Former Vice President Dick Cheney has a new memoir. Yawn! His latest defense of all things Cheney: “In My Time: a Personal and Political Memoir” is scheduled for release next week. Excerpts from the book can be found in a recent article in the New York Times.
In his latest attempt to defend his legacy Cheney portrays himself as an outlier among senior advisors whose vision and insight was always on point while those around him stumbled. Colin Powel, Condoleezza Rice and George Tenant are thrown under the bus as Cheney strives to demonstrate his intellectual superiority. Cheney staunchly defends the controversial decisions of the Bush administration including the use of enhanced interrogation techniques in interrogating high valued detainees; and he stunningly informs us that he was the one running the country in the immediate aftermath of the 9/11 attacks. Once a staunch believer in guarding the secrecy of internal deliberations within the White House; Cheney has no problem divulging a number of conflicts within the inner circle. His loyalty to President Bush and the Bush Administration does not preclude him from revealing intimate conversations within the Oval office.

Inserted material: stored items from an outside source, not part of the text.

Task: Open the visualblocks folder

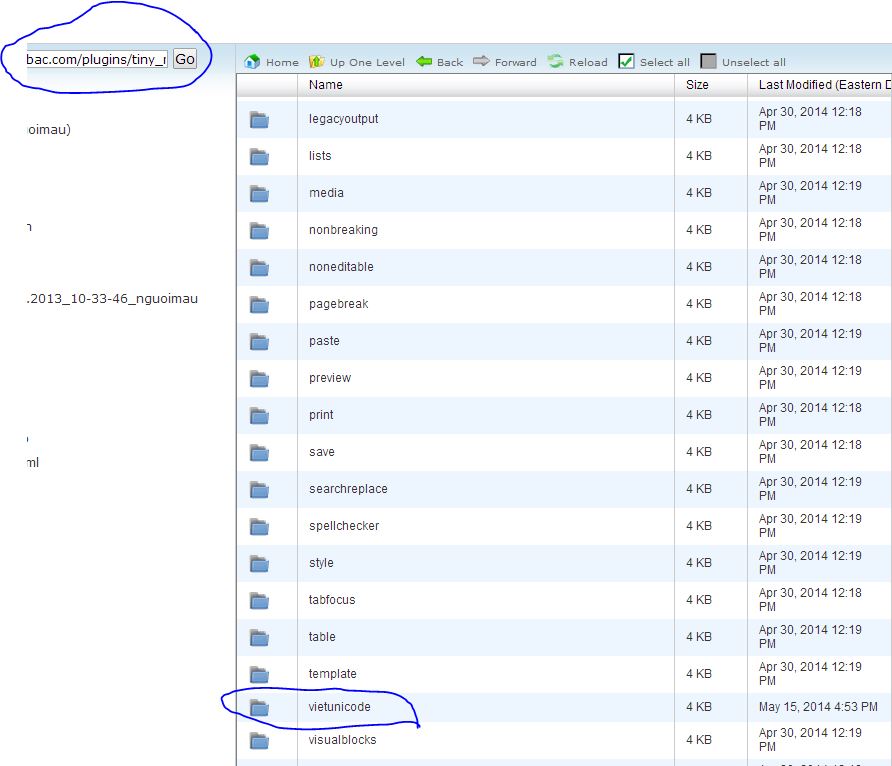Action: tap(342, 741)
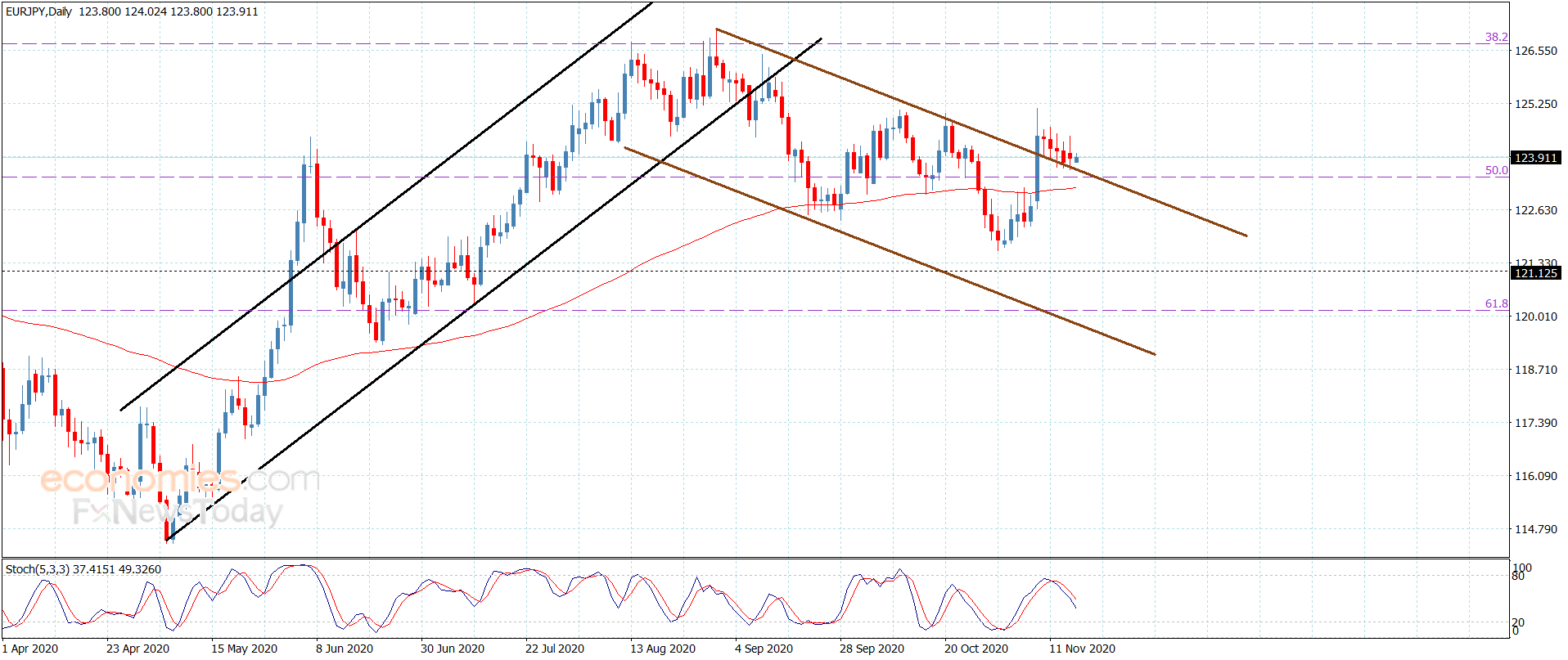The image size is (1568, 660).
Task: Click the 121.125 horizontal level price tag
Action: [1535, 273]
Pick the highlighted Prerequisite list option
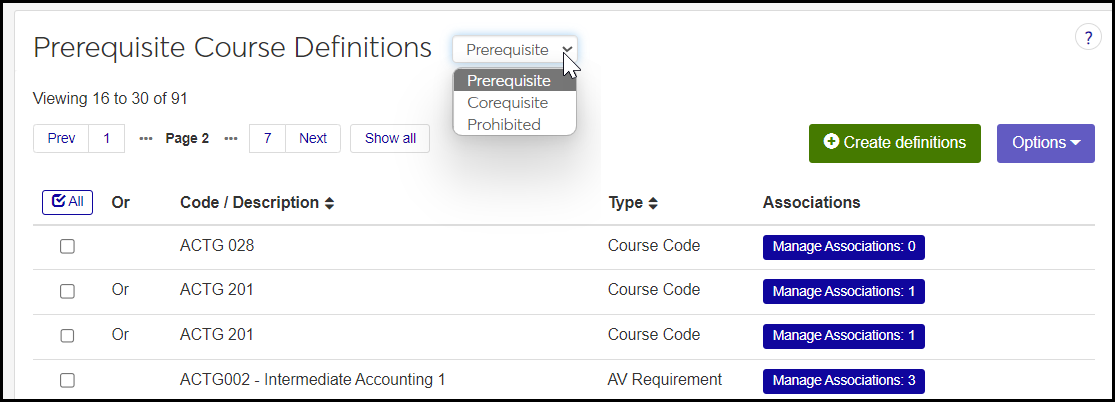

This is just another sad attempt by Dick Cheney to defend his actions while working within the Bush White House. While others may focus on the more salacious aspects of the book we believe that there is only one revelation in this memoir that warrants attention…Cheney's continued defense of his decision to use enhanced interrogation techniques on high valued detainees.
Cheney’s use of enhanced interrogation techniques is in clear violation of the Geneva Accords. If you doubt our assertion Google the definition of water boarding; then Google the definition of torture in the Geneva Accords. They are one in the same. Cheney’s adamant defense of those tactics is evidence of his over inflated sense of self. His lack of remorse is evidence of his lack of character and moral standing.
Dick Cheney is guilty of war crimes. That is his legacy.